On Sunday, Cagayan de Oro City Rep. Rufus Rodriguez, chairman of the 75-man ad hoc committee on the BBL, said he could not give any assurance that his panel would still convene to discuss the measure.
Rodriguez said his committee is now eyeing an “amended BBL” by addressing certain issues that could be questioned in terms of its constitutionality at the Supreme Court (SC).
“We are still very optimistic that an amended bill that will assure and safeguard the rights of all stakeholders will be in place so that [Mamasapano] will not happen again and that it can’t be abused by future Bangsamoro governments,” Rodriguez also told House reporters.
He explained that indefinite suspension of the hearings is needed to correct some flaws in the peace process.
“I think everyone is still for lasting peace through a law that will give autonomy and fiscal autonomy through the Bangsamoro. We can’t go back to war because it will be worse than if you don’t have the BBL. So that is why we are going through this (indefinite suspension of the BBL hearings),” Rodriguez said.
He added that the BBL hearings will remain suspended until the separate investigations conducted by the House Committee on Public Order and Safety and the Department of Justice on the Mamasapano carnage are completed.
President Benigno Aquino 3rd has expressed hopes that the Bangsamoro measure will be passed early this year.
Rep. Romero Quimbo of Marikina City (Metro Manila) said the killing of 44 SAF members will make it harder for lawmakers supporting the BBL to convince other congressmen to pass the bill.
“This [SAF killings] is a major flashpoint. Regardless of the lack of coordination…for you to pulverize the government troops in that way… that incident has not made it (BBL) easier to pass. But it would be hasty to say that the ‘no’ vote will already win. It just makes it more difficult to convince those who have been fence-sitting, whose number is quite substantial,” Quimbo, chairman of the House ways and means panel, said.
“Peace is never easy. It will take a lot of sacrifices and commitment.
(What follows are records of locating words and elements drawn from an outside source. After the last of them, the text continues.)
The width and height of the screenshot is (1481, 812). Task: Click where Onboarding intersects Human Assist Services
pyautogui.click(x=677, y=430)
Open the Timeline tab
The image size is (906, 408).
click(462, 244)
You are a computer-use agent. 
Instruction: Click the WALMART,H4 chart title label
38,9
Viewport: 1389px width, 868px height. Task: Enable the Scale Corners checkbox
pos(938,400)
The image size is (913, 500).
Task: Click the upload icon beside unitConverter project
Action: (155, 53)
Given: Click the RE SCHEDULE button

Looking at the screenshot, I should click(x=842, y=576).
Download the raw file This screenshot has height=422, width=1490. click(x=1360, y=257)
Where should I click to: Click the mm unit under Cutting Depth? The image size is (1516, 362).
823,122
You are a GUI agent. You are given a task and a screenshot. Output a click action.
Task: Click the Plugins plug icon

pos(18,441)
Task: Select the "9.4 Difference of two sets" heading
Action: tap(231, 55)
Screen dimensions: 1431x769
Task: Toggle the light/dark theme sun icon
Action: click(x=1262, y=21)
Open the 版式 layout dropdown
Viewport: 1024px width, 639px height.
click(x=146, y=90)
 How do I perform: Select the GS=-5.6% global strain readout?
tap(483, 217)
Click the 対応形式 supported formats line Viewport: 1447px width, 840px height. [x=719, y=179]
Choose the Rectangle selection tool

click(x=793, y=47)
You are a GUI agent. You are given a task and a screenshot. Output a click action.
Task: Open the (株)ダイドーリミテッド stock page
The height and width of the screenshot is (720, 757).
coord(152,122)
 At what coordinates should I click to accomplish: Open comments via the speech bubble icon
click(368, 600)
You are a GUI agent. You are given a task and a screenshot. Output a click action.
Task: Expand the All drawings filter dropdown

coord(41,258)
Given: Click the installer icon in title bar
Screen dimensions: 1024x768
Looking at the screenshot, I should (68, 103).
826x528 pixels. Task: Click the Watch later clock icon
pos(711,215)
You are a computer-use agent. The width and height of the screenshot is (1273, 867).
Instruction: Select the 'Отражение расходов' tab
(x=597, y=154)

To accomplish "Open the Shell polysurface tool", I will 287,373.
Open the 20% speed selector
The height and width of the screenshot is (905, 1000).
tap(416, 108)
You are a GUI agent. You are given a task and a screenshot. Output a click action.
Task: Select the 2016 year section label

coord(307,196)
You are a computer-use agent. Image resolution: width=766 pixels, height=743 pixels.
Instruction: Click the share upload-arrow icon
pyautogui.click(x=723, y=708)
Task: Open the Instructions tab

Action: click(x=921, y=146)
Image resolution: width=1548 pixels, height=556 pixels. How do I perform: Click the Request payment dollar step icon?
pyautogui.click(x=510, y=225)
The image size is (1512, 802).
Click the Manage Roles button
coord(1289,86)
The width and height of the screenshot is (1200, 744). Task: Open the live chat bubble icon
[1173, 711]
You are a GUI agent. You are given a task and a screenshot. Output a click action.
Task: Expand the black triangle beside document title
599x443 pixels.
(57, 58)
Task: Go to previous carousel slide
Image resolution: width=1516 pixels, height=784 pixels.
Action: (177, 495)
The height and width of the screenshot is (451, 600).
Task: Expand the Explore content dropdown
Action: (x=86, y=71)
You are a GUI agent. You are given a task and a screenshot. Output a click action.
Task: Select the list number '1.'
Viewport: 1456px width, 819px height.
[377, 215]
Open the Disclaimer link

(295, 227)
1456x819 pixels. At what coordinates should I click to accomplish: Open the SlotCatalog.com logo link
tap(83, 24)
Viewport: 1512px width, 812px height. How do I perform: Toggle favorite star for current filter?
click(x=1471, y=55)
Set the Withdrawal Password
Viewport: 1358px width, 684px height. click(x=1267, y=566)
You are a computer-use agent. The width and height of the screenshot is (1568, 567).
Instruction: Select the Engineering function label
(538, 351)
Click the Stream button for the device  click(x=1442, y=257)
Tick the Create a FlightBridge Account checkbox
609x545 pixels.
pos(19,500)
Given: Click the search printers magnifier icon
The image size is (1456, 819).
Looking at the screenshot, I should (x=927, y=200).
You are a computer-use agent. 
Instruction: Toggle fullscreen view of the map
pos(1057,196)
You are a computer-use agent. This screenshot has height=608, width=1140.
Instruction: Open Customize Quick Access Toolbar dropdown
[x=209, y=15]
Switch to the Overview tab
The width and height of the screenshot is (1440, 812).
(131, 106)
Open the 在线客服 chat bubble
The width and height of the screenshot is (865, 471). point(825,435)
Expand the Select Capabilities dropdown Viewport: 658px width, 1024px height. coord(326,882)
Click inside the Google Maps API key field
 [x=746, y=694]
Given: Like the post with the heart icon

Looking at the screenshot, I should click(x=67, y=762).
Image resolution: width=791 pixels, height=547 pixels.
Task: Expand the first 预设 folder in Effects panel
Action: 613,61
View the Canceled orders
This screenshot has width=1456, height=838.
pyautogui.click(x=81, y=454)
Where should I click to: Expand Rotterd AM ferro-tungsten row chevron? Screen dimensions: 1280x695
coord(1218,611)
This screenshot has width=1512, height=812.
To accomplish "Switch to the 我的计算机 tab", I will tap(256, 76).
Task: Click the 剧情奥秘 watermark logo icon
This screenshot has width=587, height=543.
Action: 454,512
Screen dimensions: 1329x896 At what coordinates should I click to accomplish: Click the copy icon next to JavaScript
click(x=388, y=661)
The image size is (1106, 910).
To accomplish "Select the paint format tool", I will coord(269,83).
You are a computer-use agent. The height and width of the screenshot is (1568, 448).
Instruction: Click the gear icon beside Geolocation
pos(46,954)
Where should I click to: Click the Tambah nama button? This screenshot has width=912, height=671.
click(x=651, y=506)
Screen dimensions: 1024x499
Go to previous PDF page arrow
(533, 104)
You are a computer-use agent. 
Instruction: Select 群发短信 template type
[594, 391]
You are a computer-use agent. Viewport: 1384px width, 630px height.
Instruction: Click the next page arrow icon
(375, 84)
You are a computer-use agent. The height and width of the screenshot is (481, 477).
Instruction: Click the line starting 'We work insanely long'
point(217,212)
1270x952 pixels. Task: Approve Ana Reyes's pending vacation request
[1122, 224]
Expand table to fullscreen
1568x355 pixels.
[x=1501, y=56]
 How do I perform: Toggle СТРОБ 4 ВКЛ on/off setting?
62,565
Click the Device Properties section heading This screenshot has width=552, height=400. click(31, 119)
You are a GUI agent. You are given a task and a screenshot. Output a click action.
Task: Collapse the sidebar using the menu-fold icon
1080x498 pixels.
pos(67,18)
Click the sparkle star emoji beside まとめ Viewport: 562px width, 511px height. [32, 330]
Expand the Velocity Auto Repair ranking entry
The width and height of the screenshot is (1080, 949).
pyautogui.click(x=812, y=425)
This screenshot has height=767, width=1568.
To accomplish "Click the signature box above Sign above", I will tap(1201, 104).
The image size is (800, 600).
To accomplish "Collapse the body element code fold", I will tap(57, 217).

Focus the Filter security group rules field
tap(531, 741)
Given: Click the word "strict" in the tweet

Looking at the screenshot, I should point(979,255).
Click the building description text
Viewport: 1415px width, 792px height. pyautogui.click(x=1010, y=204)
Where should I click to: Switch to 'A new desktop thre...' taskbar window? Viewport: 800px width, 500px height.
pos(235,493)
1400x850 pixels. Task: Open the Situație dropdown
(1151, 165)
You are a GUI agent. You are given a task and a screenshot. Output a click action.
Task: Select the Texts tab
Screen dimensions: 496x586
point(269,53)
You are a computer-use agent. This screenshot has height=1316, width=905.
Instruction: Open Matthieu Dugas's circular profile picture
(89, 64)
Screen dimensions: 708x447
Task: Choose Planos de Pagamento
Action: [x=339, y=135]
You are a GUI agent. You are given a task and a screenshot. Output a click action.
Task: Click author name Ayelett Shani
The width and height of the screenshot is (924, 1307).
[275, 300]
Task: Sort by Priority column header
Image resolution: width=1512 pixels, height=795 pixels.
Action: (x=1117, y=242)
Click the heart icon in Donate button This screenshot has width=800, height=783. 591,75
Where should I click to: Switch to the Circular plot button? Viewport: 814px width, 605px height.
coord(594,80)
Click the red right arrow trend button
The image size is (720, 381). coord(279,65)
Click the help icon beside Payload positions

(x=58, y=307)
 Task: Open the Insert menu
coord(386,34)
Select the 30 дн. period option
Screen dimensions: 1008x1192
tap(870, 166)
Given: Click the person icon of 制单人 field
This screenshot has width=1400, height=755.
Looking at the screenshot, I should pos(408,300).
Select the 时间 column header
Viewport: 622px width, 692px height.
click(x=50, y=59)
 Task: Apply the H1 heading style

This is a major obstacle but I hope people can see through and put their eye on the prize,” he added.
Former Tawi Tawi governor Al Tillah said a Muslim and a Tausug were among the 44 police commandos killed in Maguindanao.
“As a Muslim, a Tausug and president of Parhimpunan Sin Islam (Islamic Society) it is with grief and anger to know that these young men’s lives were wasted while the proposed Bangsamoro Basic Law was being discussed in Congress,” Tillah said in a statement.
“There are more questions than answers. The Islamic Society wants an independent commission to investigate the incident, to go to the bottom of it and nothing less,” the former governor said.